**Problem description:**
Below are some records. Write out the lines from the one containing "Given: Mark folder as Excluded icon" to the last line, word for word, leaving out pictures.

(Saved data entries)
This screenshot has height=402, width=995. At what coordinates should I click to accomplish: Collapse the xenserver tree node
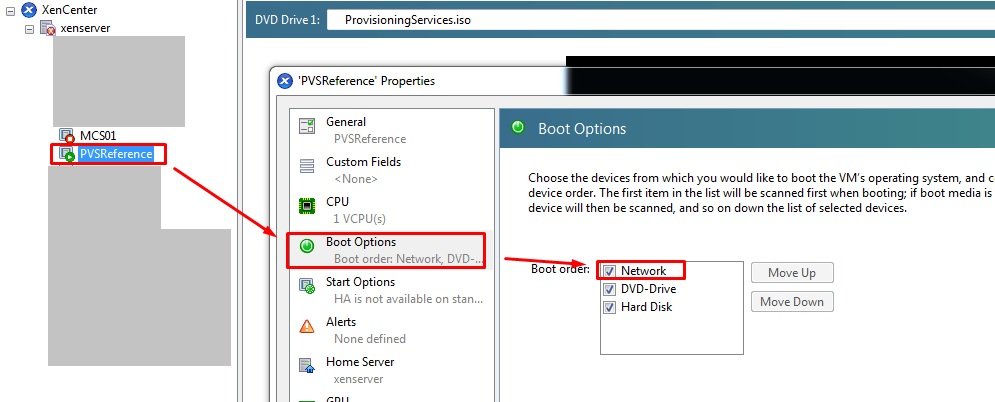pyautogui.click(x=29, y=28)
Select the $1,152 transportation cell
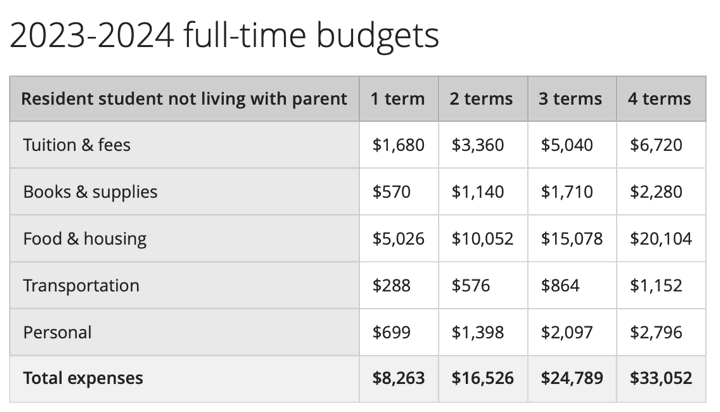The width and height of the screenshot is (720, 412). tap(656, 285)
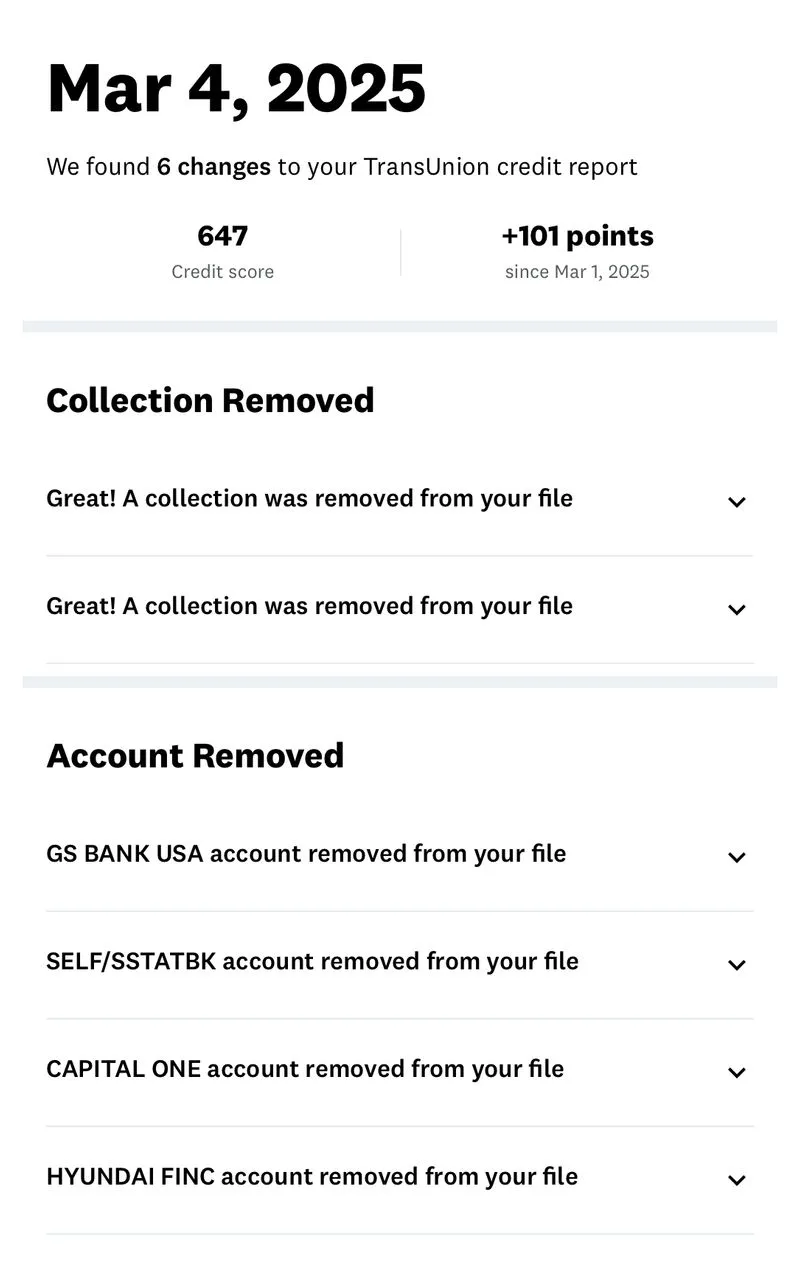Tap 'HYUNDAI FINC account removed' text
Viewport: 796px width, 1270px height.
click(x=312, y=1176)
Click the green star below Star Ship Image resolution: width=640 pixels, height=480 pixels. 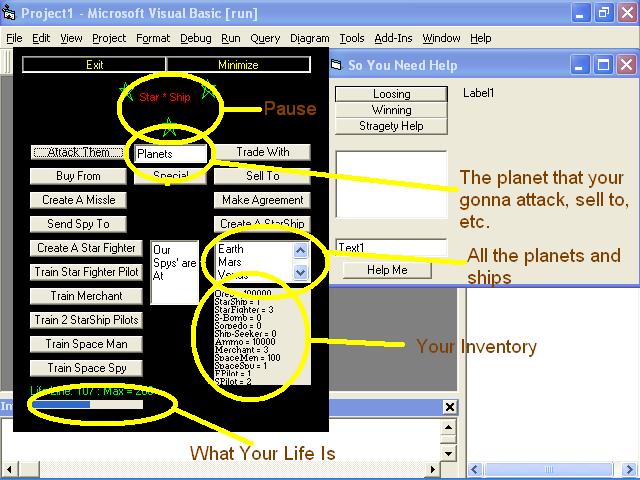(169, 126)
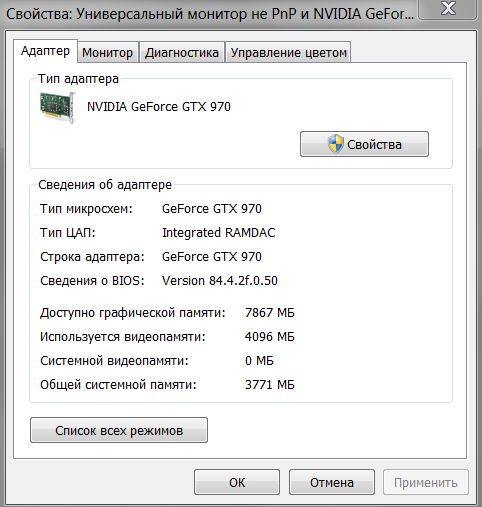Click the 4096 МБ video memory value
Viewport: 482px width, 507px height.
coord(270,337)
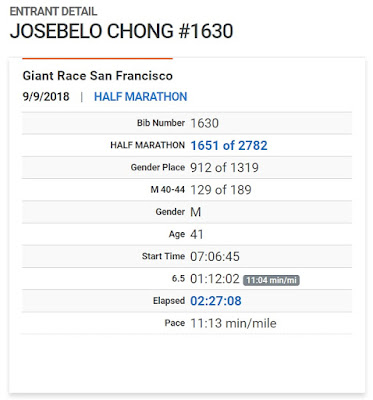
Task: Click the Bib Number value 1630
Action: [204, 123]
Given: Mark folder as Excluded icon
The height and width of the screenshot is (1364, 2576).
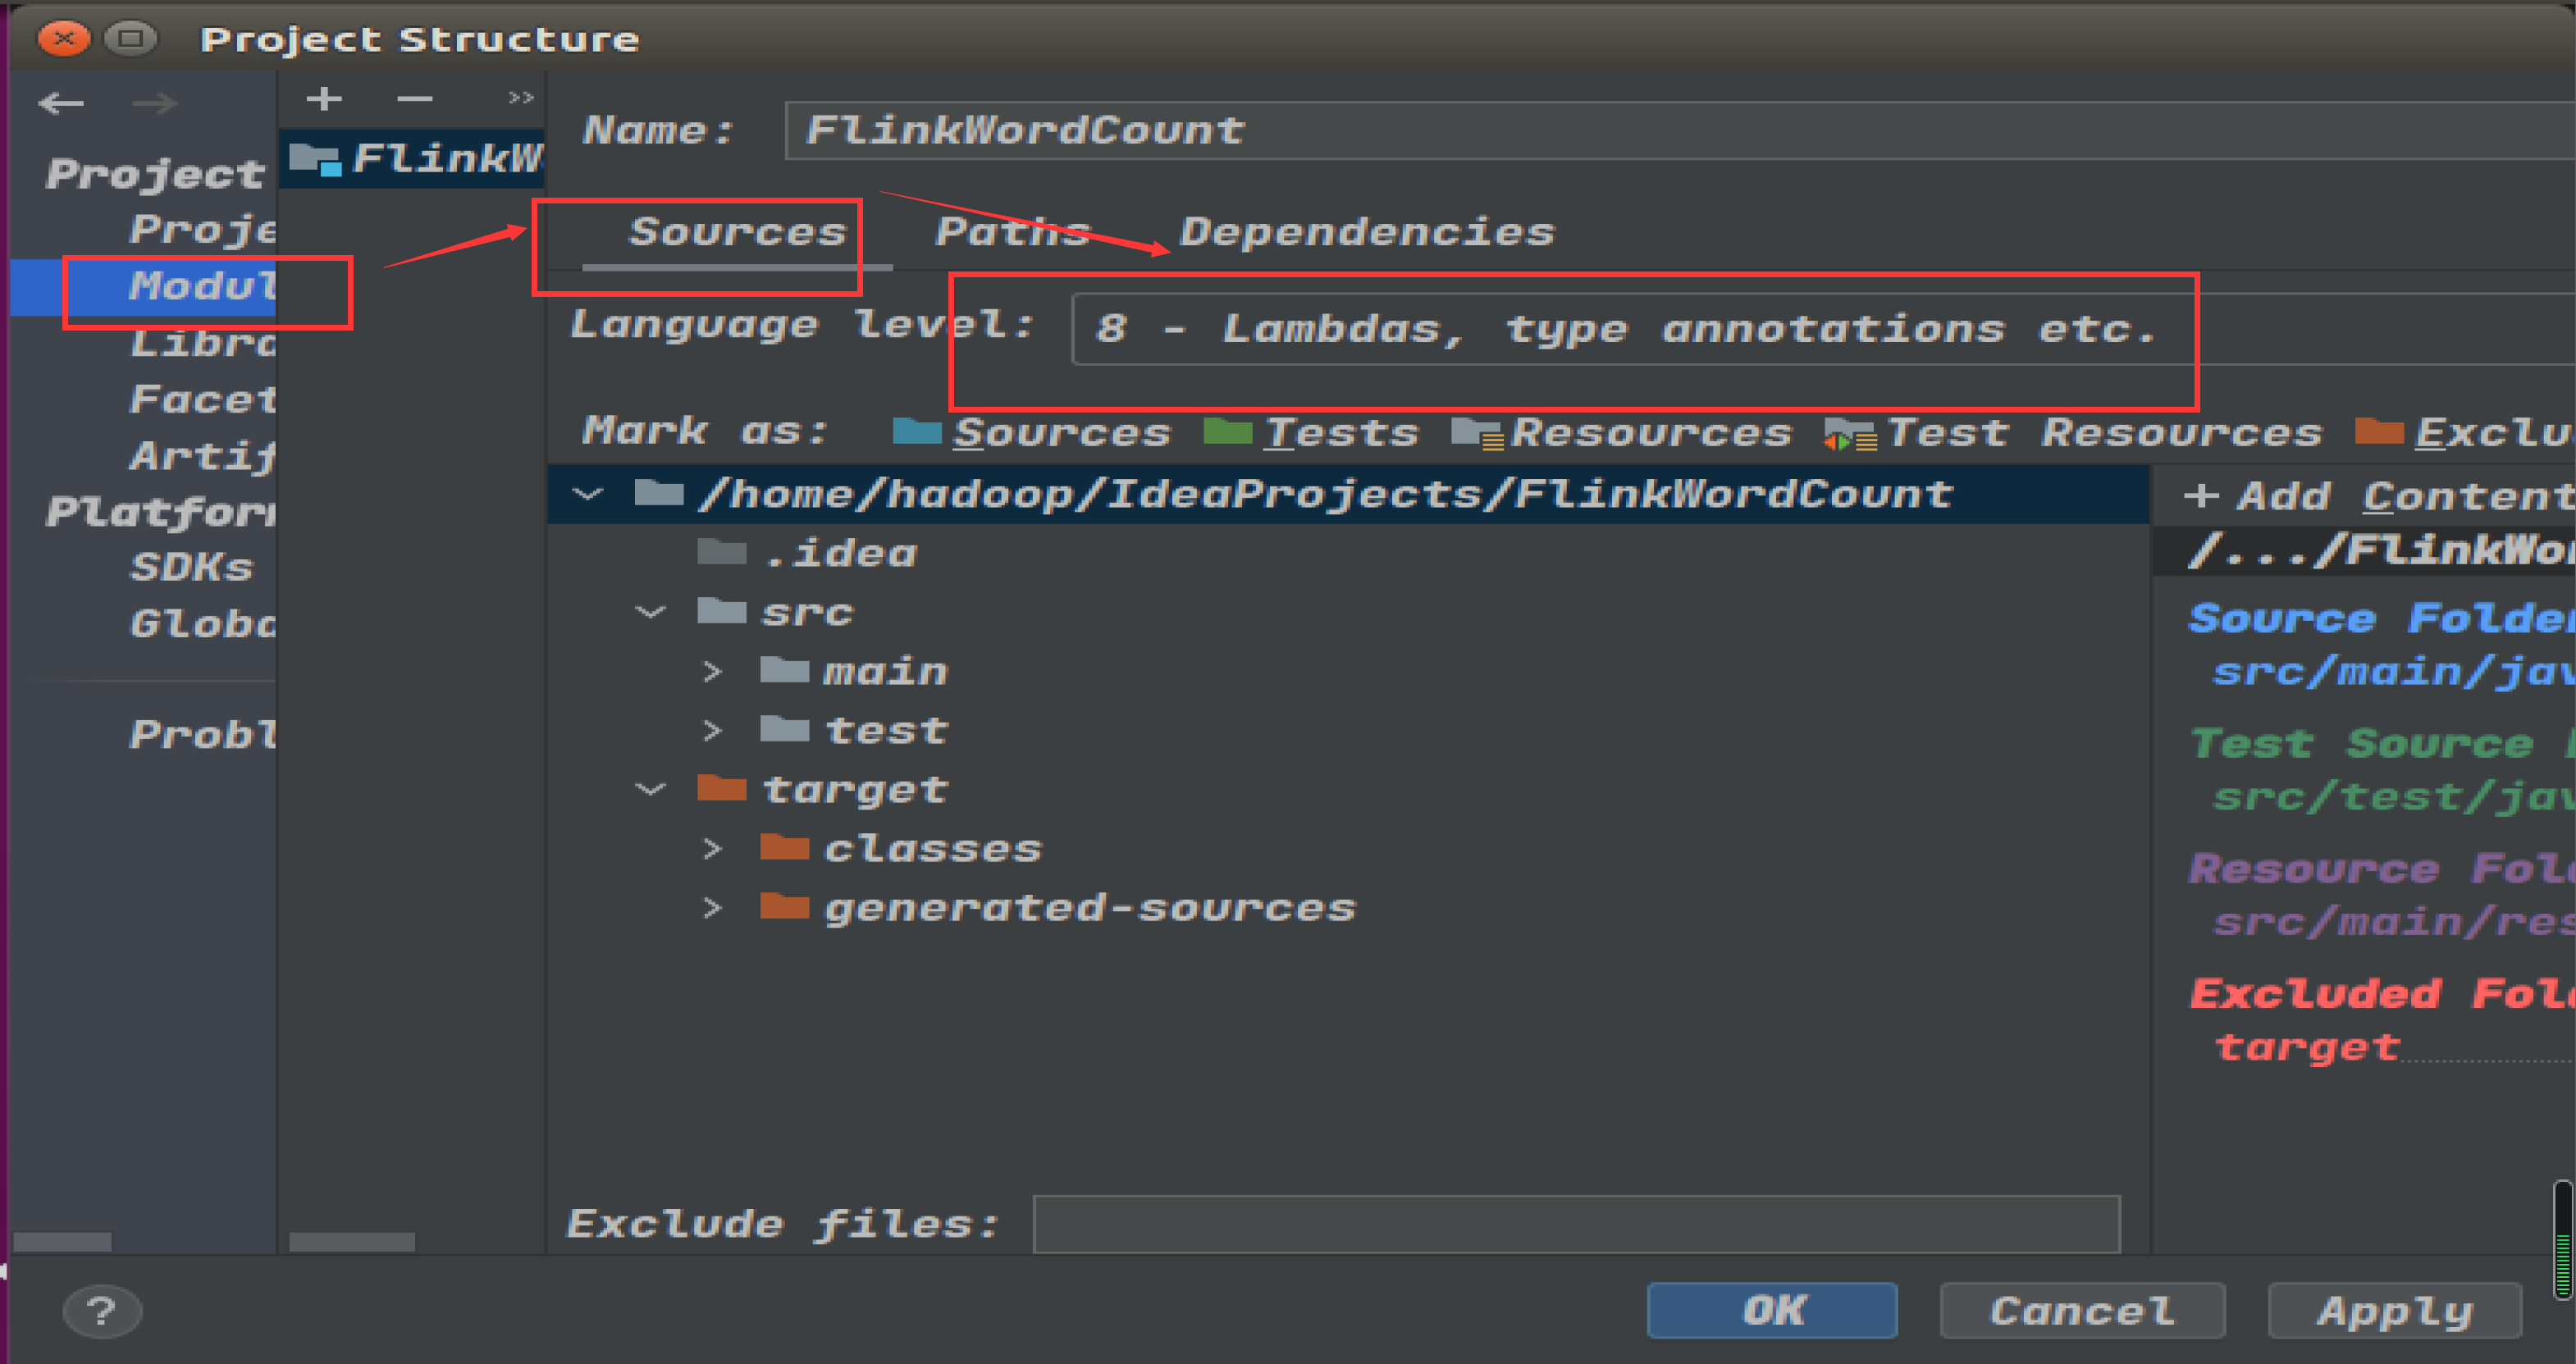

**Result of this exercise:**
Given: Mark folder as Excluded icon
The height and width of the screenshot is (1364, 2576).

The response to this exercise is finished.